Start at the top of the records below and copy them exactly to the end.

***

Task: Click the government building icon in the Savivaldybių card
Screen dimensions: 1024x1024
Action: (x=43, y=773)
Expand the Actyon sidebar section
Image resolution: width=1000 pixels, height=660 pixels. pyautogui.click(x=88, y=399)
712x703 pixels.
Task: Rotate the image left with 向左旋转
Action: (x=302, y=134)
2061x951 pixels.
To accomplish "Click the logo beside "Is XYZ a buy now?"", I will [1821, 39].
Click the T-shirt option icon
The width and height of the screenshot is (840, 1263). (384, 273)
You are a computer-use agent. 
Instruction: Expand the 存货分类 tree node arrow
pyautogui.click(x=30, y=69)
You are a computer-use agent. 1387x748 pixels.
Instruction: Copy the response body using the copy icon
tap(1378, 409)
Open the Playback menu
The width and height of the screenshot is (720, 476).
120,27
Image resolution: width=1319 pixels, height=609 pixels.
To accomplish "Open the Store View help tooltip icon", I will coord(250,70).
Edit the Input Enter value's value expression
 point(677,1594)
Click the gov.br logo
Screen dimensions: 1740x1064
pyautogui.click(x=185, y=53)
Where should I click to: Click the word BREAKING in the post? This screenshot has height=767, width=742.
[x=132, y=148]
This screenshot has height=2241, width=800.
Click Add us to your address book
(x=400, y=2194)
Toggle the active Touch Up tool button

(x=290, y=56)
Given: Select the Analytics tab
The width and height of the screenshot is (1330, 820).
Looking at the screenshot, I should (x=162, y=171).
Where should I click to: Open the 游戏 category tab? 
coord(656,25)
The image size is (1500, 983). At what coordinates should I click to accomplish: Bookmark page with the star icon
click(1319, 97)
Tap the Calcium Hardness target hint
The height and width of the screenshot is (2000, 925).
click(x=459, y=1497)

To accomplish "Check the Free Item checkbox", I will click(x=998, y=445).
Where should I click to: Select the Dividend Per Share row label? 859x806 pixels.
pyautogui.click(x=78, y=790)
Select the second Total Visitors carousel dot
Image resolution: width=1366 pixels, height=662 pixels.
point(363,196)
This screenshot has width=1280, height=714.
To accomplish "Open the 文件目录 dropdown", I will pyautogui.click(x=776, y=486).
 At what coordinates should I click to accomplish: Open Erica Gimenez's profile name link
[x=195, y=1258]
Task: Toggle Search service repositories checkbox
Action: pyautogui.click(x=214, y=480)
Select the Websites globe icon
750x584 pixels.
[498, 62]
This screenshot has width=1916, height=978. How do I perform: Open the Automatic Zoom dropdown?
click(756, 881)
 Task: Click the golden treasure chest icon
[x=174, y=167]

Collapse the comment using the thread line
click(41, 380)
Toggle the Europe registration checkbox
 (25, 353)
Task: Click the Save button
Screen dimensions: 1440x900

***

■ **EXERCISE RESPONSE**
Task: Click the government building icon in the Savivaldybių card
Screen dimensions: 1024x1024
Action: (x=43, y=773)
Expand the Actyon sidebar section
Image resolution: width=1000 pixels, height=660 pixels. pyautogui.click(x=88, y=399)
712x703 pixels.
Task: Rotate the image left with 向左旋转
Action: (x=302, y=134)
2061x951 pixels.
To accomplish "Click the logo beside "Is XYZ a buy now?"", I will [1821, 39].
Click the T-shirt option icon
The width and height of the screenshot is (840, 1263). (384, 273)
You are a computer-use agent. 
Instruction: Expand the 存货分类 tree node arrow
pyautogui.click(x=30, y=69)
You are a computer-use agent. 1387x748 pixels.
Instruction: Copy the response body using the copy icon
tap(1378, 409)
Open the Playback menu
The width and height of the screenshot is (720, 476).
120,27
Image resolution: width=1319 pixels, height=609 pixels.
To accomplish "Open the Store View help tooltip icon", I will coord(250,70).
Edit the Input Enter value's value expression
 point(677,1594)
Click the gov.br logo
Screen dimensions: 1740x1064
pyautogui.click(x=185, y=53)
Where should I click to: Click the word BREAKING in the post? This screenshot has height=767, width=742.
[x=132, y=148]
This screenshot has height=2241, width=800.
Click Add us to your address book
(x=400, y=2194)
Toggle the active Touch Up tool button

(x=290, y=56)
Given: Select the Analytics tab
The width and height of the screenshot is (1330, 820).
Looking at the screenshot, I should (x=162, y=171).
Where should I click to: Open the 游戏 category tab? 
coord(656,25)
The image size is (1500, 983). At what coordinates should I click to accomplish: Bookmark page with the star icon
click(1319, 97)
Tap the Calcium Hardness target hint
The height and width of the screenshot is (2000, 925).
click(x=459, y=1497)

To accomplish "Check the Free Item checkbox", I will click(x=998, y=445).
Where should I click to: Select the Dividend Per Share row label? 859x806 pixels.
pyautogui.click(x=78, y=790)
Select the second Total Visitors carousel dot
Image resolution: width=1366 pixels, height=662 pixels.
point(363,196)
This screenshot has width=1280, height=714.
To accomplish "Open the 文件目录 dropdown", I will pyautogui.click(x=776, y=486).
 At what coordinates should I click to accomplish: Open Erica Gimenez's profile name link
[x=195, y=1258]
Task: Toggle Search service repositories checkbox
Action: pyautogui.click(x=214, y=480)
Select the Websites globe icon
750x584 pixels.
[498, 62]
This screenshot has width=1916, height=978. How do I perform: Open the Automatic Zoom dropdown?
click(756, 881)
 Task: Click the golden treasure chest icon
[x=174, y=167]

Collapse the comment using the thread line
click(41, 380)
Toggle the Europe registration checkbox
 (25, 353)
Task: Click the Save button
Screen dimensions: 1440x900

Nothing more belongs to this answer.